Since the Board of Regents voted to close Pinnacle Charter School, the school's board has been investigating legal avenues for fighting the decision.

In the meantime, district officials have been looking at how to make room for more than 500 students who are likely to be returning to the Buffalo Public Schools in the fall.

Pinnacle Charter2Last week, Regent Bob Bennett was promoting the idea of turning Pinnacle into a conversion charter school, similar to what Westminster Community Charter School is.

"If the district wanted to, they could make it a district charter school and keep it intact," he said. "If they’re worried about those kids, and I hope they are, that’s what they should do."
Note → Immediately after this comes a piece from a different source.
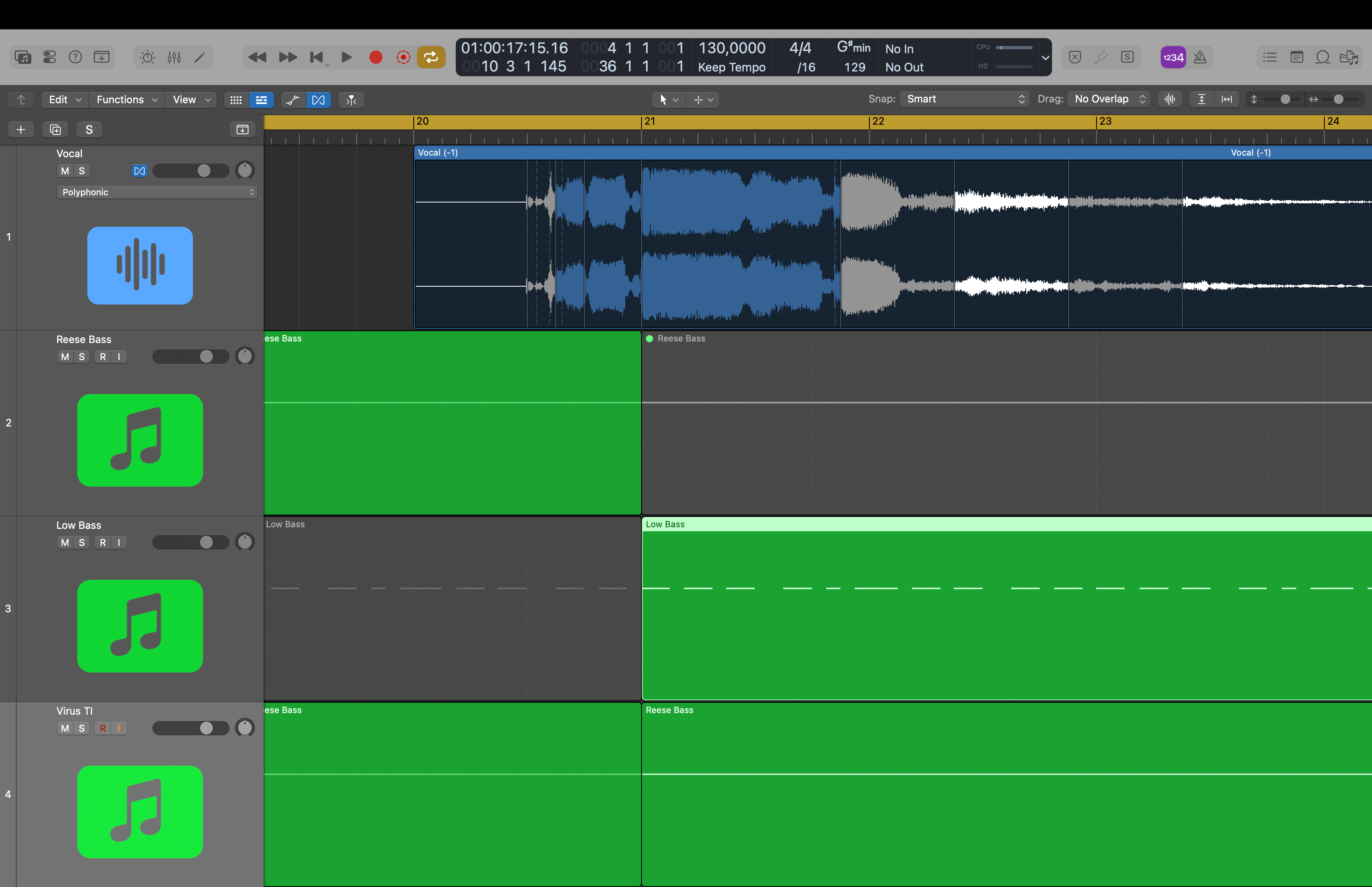1372x887 pixels.
Task: Show automation view button
Action: (293, 100)
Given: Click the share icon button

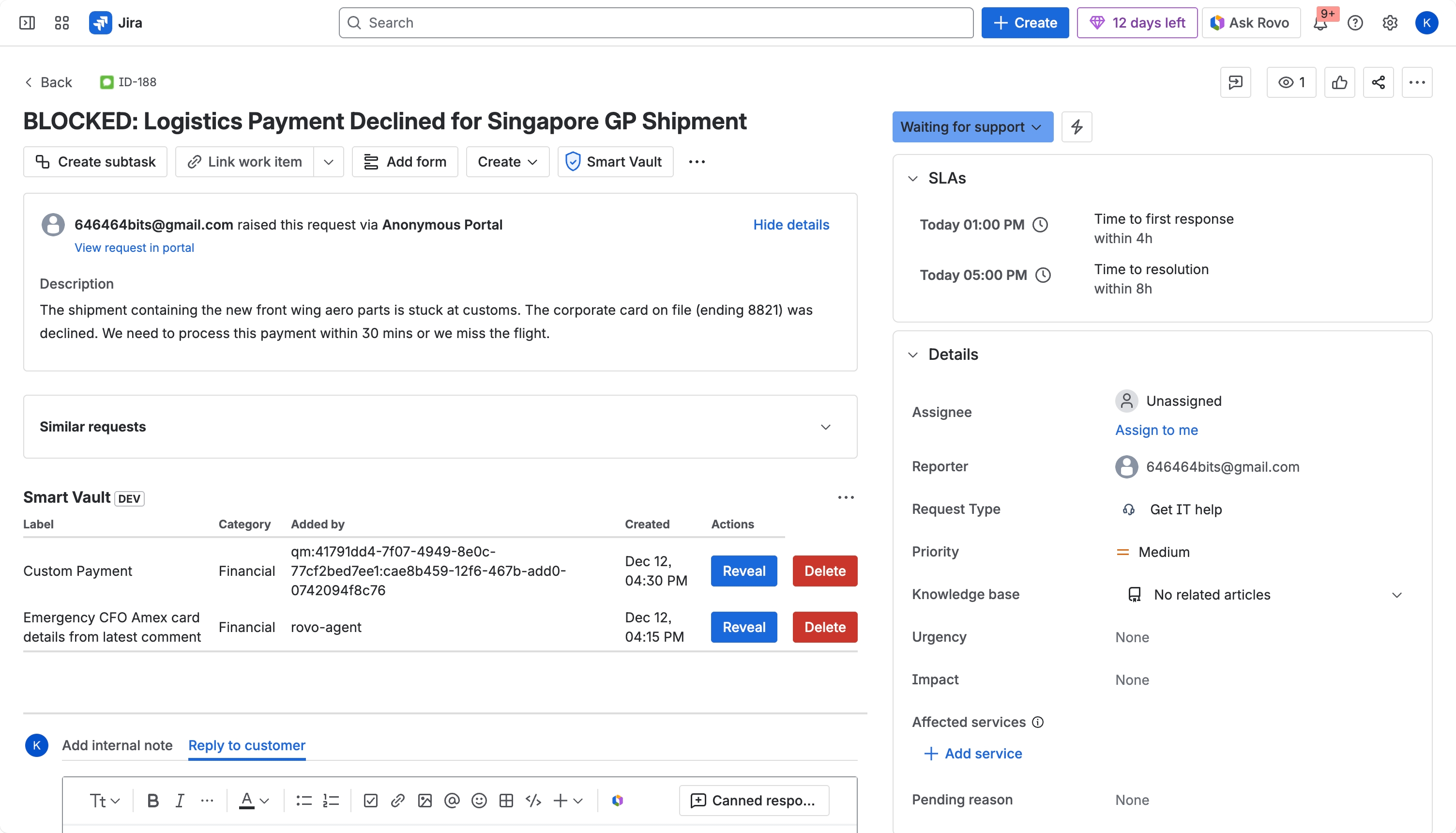Looking at the screenshot, I should [1378, 82].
That, apparently, was also what Pinnacle officials were hoping for. But it doesn't seem that's going to happen. Last night, Interim Superintendent Amber Dixon said that after talking to State Ed officials, "it became apparent that wasn't an option -- we didn't have enough time."

Another option under discussion was having another charter school annex Pinnacle -- also something that wouldn't fly under charter school law, Dixon said.

What about opening one of the district's old school buildings and creating a new school for Pinnacle students? (This is an idea that School Board President Lou Petrucci at one point seemed to be interested in.)

"The state said we would just be adding to this district another school that would end up getting named as a PLA," Dixon said.

The bottom line is that the district is going to look for space in existing schools, with the hopes of adding an entire classroom of Pinnacle students wherever there's room. For instance, one school might have the space to add a section of first grade. Another school might have the space to add a section of fifth grade. And so on.

"We're trying to make this transition back to the Buffalo Public Schools one that's respectful and easy," Dixon said.

CFO Barb Smith said the district will save $6 million next year in tuition payments that would have gone to Pinnacle. In exchange, the district will have to hire 24 teachers. Smith says that translates into a savings of $4 million for the district.